Tuesday, February 27, 2007


OK, so tonight was a slow night... (for once!).
I decided to check on how many people in the United States have the same name as I....
See the results for yourself....

NO PEOPLE??!?!? NONE???!?!?

Now I know that my name is not exactly the most common out there, but I find it hard to believe that no other exists (forget the fact for a moment that I myself don't exist).
I was going to write to these folks and tell them that they are wrong, wrong, wrong... but apparently they KNOW THAT already.
Read their page on "accuracy" -


Q: How accurate is this program?

A: More accurate than a Magic 8-ball. Less accurate than distributing and collecting 300 million surveys.

Q: No, really. How accurate?

A: Well, it's hard to say. In order to determine how accurate this program is, we would need a program that was completely accurate for comparison purposes. If we had a program that was completely accurate, we'd use that program instead of this one. At that point, discovering how accurate this program is would no longer be worth the effort. Therefore, we can fairly confidently say that it is impossible to determine how accurate this program is. (Confused? We're just warming up.)

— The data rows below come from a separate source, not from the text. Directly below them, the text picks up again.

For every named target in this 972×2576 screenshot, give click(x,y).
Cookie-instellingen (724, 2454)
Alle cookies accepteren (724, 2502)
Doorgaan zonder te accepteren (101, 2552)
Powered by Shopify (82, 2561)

In our completely non-expert opinion, we say that the program gives a decent ballpark estimate, but it shouldn't be used for anything more than that.

Q: Why isn't it more accurate?

A: There are a number of possible sources of inaccuracy:

First and foremost, the program is based upon a convenient fiction. Without getting too technical, the program makes the assumption that a person's first and last names are independent of one another. What this means is it assumes that the probability of a person having a particular first name is the same no matter what last name they have. It isn't.

So, for example: The program assumes that the chance that your first name is "Juan" is the same, regardless of whether your last name is "Arteaga" or "Epstein". Episodes of Welcome Back Kotter aside, we would hazard a guess that there are not that many people in the U.S. actually named "Juan Epstein". Depending upon what your family name is, it makes certain first names more likely, and certain others less likely. The program cannot compensate for that.

Second, the data is old. The data for this program comes from the U.S. Census Bureau's 1990 census. That makes the data about 17 years old or so. This is the most recent name data available from the Census Bureau (the 2000 census did not include name data), but it's still old, and it's accuracy may be slightly questionable.

Third, the data appears biased towards more formal versions of names. The data comes from forms mailed to the Census Bureau. It appears most people put their full, formal version of their name on the forms rather than a nickname. So, for example people who normally call themselves "Bill" would likely tend to put the name "William" on an official Census form. In fact, the data shows the name "William" outnumbering the name "Bill" 20 to 1. So, it appears that nicknames are under-represented in the statistics, and full formal names are over-represented in the statistics.

Fourth, not every name is on the list. A certain number of instances of a name were required to even make the list. About 10% of all responses were not included on the list because they appeared too few times. So, uncommon names are not represented on the list.

Fifth, we failed to make the required blood sacrifices to the gods of programming and statistics. Surely they will plague our endeavor with errors and inaccuracies.

Q: Can I use data from this site in my report / project / masters thesis?

Sure. However, we take no responsibility for any merciless mocking from your teachers and/or peers for using questionable data.

I'm soooo glad... there are days that I feel invisible enough without this!

YW said...

At least you have the 27562nd most popular last name in the U.S.